The news site revealed Goop was reported by pro-science organization Good Thinking Society for 113 misleading claims made on their website. The group is contending those assertions are in violation of the advertising laws in Great Britain.
According to documents obtained by The Sunday Times, Good Thinking Society is alleging Goop is making “potentially dangerous” claims about their health products, “the effects of which are unproven.”
Retail Gazette added one of the products in question is The Mother Load, a “top-of-the-line natal protocol” for expecting mothers or women who are planning to get pregnant. The product claims to have 110 percent of the recommended “daily value” of vitamin A.
However, both the U.K.'s National Health Service and the World Health Organization have stated pregnant women should avoid taking supplements containing vitamin A because of potential risks.
“It is shocking to see the sheer volume of unproven claims made by Gwyneth Paltrow’s Goop about their products, especially given that some of their health advice is potentially dangerous: nobody should be advising customers to avoid using conventional sunscreen or that pregnant women should take vitamin A, something that health experts have warned can be harmful to unborn children,” Laura Thomason, project manager at Good Thinking Society, told The Independent.
“Gwyneth Paltrow may well have good intentions, but she and her company sell products with claims that could clearly mislead customers,” she added. “Just because Gwyneth has an Academy Award, it does not mean that Goop should be given an easy ride compared to other big corporations," Thomason went on.
“Being a celebrity does not exempt someone from abiding by the advertising law here in the UK, and if Gwyneth Paltrow cannot provide satisfactory evidence behind the claims she makes for her products, she should not be making those claims,” she added.
A rep for the 46-year-old actress told Fox News: "When used as recommended, goop’s the Mother Load supplements are safe during pregnancy. The Mother Load contains a very moderate 450 mcg (1500 IU) of vitamin A (preformed vitamin A as retinyl palmitate), which is less than the recommended daily intake of 600 mcg per day (per NHS).
The 4000 IU beta-carotene included in Mother Load is only converted in the body to vitamin A as needed, and there is no safety concern for eating this, as there would be no safety concern for eating a large number of carrots containing beta-carotene. The Mother Load package contains a warning that pregnant women should not consume more than 10,000 IU vitamin A daily due to risk of birth defects."

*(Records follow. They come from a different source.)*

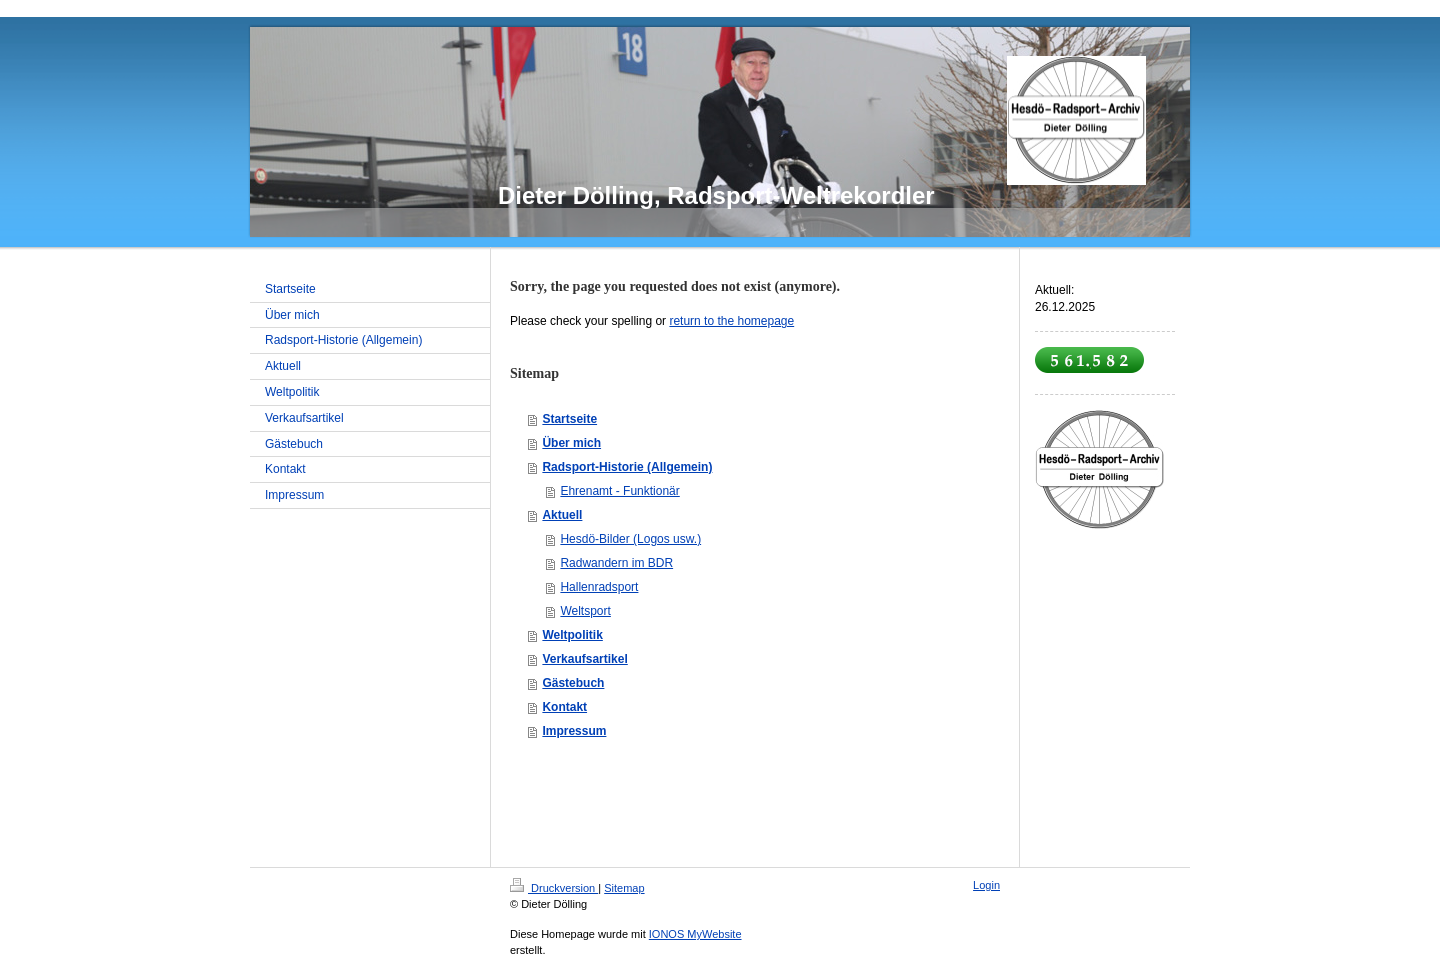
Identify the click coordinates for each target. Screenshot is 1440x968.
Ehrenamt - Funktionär (619, 491)
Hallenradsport (599, 587)
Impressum (574, 731)
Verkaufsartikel (584, 659)
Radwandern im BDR (616, 563)
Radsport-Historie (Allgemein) (627, 467)
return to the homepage (731, 321)
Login (986, 885)
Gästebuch (573, 683)
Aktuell (562, 515)
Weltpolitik (572, 635)
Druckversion (554, 888)
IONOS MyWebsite (695, 934)
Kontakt (564, 707)
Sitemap (624, 888)
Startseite (569, 419)
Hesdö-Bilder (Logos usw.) (630, 539)
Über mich (571, 443)
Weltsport (585, 611)
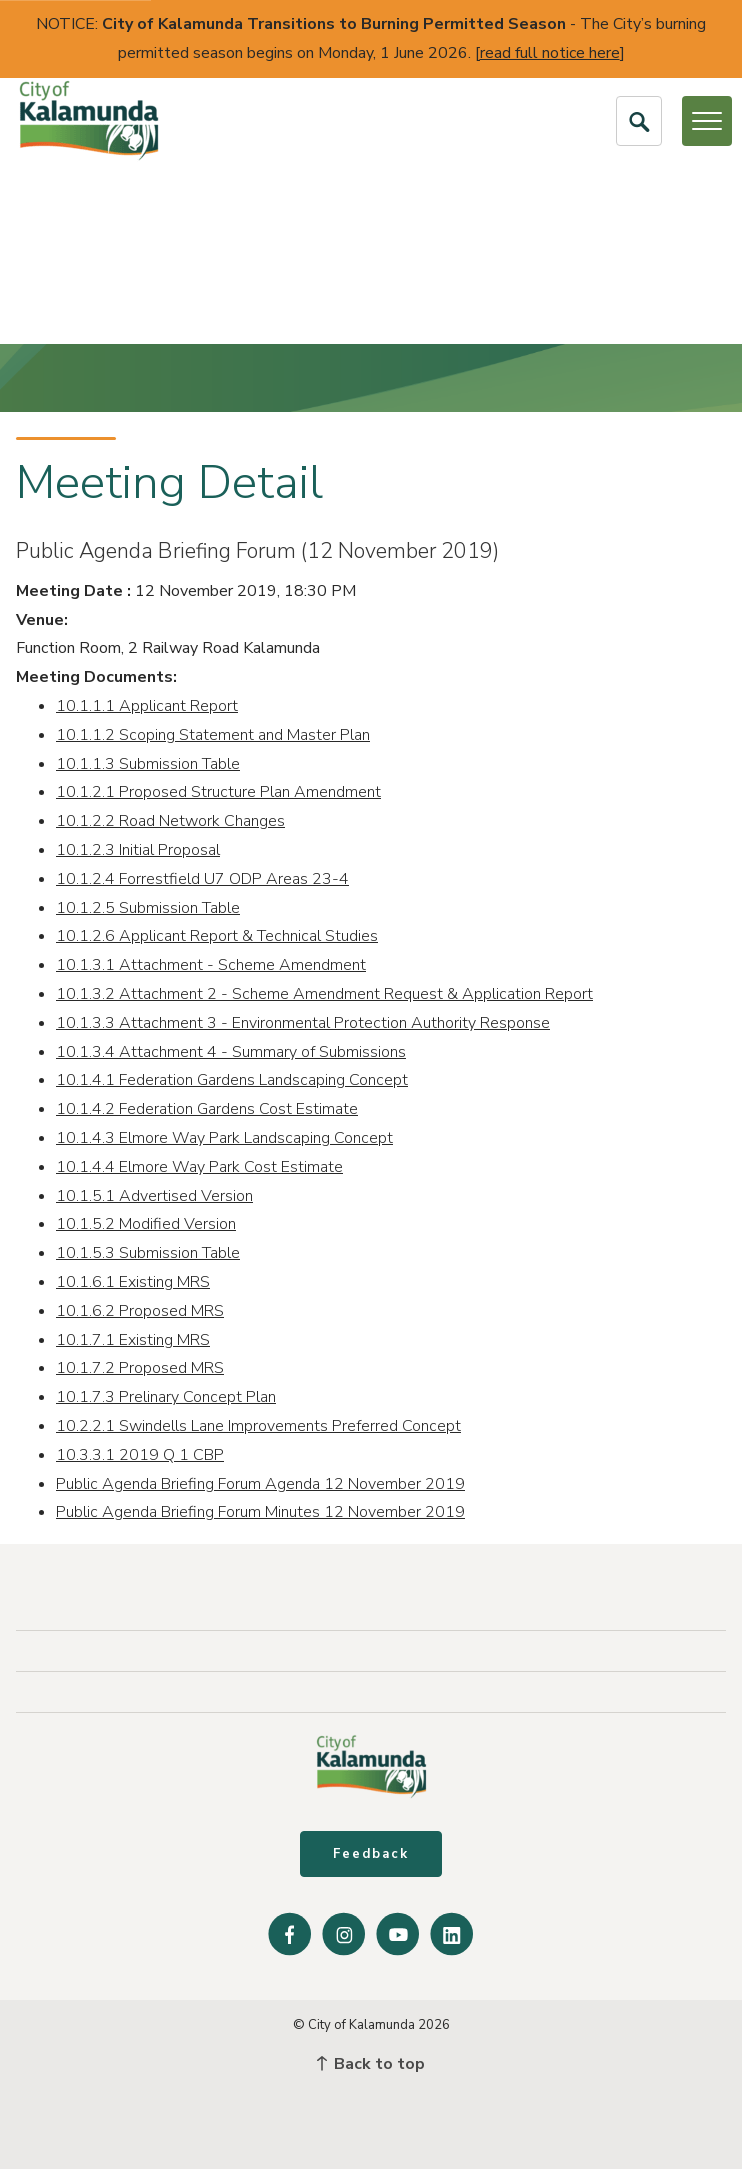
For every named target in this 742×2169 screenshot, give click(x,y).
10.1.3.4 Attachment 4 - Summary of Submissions (231, 1052)
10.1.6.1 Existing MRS (133, 1282)
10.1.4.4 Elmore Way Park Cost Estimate (199, 1167)
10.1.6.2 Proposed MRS (140, 1311)
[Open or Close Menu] (707, 121)
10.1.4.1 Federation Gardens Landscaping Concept (232, 1080)
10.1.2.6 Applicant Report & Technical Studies (217, 936)
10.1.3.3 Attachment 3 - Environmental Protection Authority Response (303, 1023)
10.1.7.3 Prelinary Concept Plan (166, 1397)
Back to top (371, 2064)
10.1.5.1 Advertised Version (154, 1196)
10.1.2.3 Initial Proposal (138, 850)
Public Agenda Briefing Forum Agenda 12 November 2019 (260, 1484)
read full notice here (550, 53)
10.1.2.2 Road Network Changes (170, 821)
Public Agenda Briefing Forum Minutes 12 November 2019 (260, 1512)
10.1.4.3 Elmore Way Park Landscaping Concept (224, 1138)
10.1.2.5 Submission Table (148, 908)
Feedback (371, 1854)
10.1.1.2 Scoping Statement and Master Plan (213, 735)
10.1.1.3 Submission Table (148, 764)
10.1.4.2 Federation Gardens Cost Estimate (207, 1109)
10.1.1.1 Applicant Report (147, 706)
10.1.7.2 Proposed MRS (140, 1368)
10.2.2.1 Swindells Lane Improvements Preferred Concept (258, 1426)
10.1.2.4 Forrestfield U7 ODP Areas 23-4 (202, 879)
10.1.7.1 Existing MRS (133, 1340)
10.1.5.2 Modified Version (146, 1224)
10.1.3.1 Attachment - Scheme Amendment (211, 965)
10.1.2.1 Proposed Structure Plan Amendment (218, 792)
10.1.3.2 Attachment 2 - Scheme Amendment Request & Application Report (324, 994)
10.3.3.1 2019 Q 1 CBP (140, 1455)
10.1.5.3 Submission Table (148, 1253)
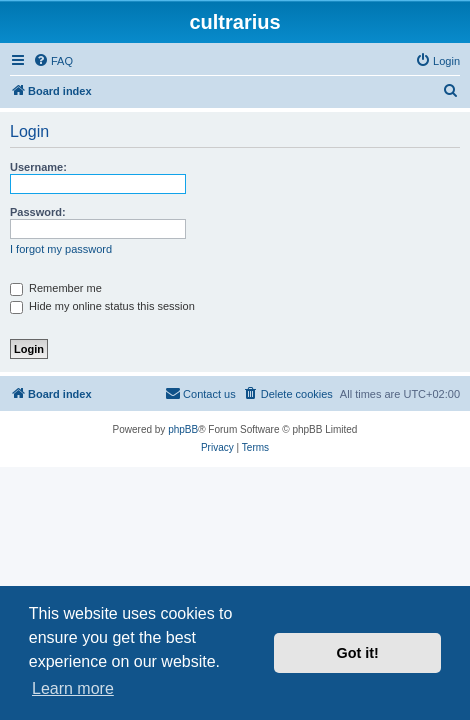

Mashable reported Goop launched in the U.K. on Sept. 24 with their first European e-commerce site and a pop-up shop in London’s Notting Hill.
The allegations come just weeks after Goop agreed to pay a settlement in regard to alleged unscientific claims about three of its products: a $66 Jade Egg that Goop says can help balance hormones, regulate menstrual cycles, and increase bladder control when inserted vaginally; a $55 Rose Quartz Egg and a $22 Inner Judge Flower Essence Blend.
Customers who purchased the products between Jan. 12, 2017 and Aug. 31, 2017 will be refunded.
Goop agreed to pay the $145,000 settlement but told SFGate in a statement, "While Goop believes there is an honest disagreement about these claims, the company wanted to settle this matter quickly and amicably."
The ruling also stops Goop from making "any claims regarding the efficacy or effects of any of its products without possessing competent and reliable scientific evidence that substantiates the claims."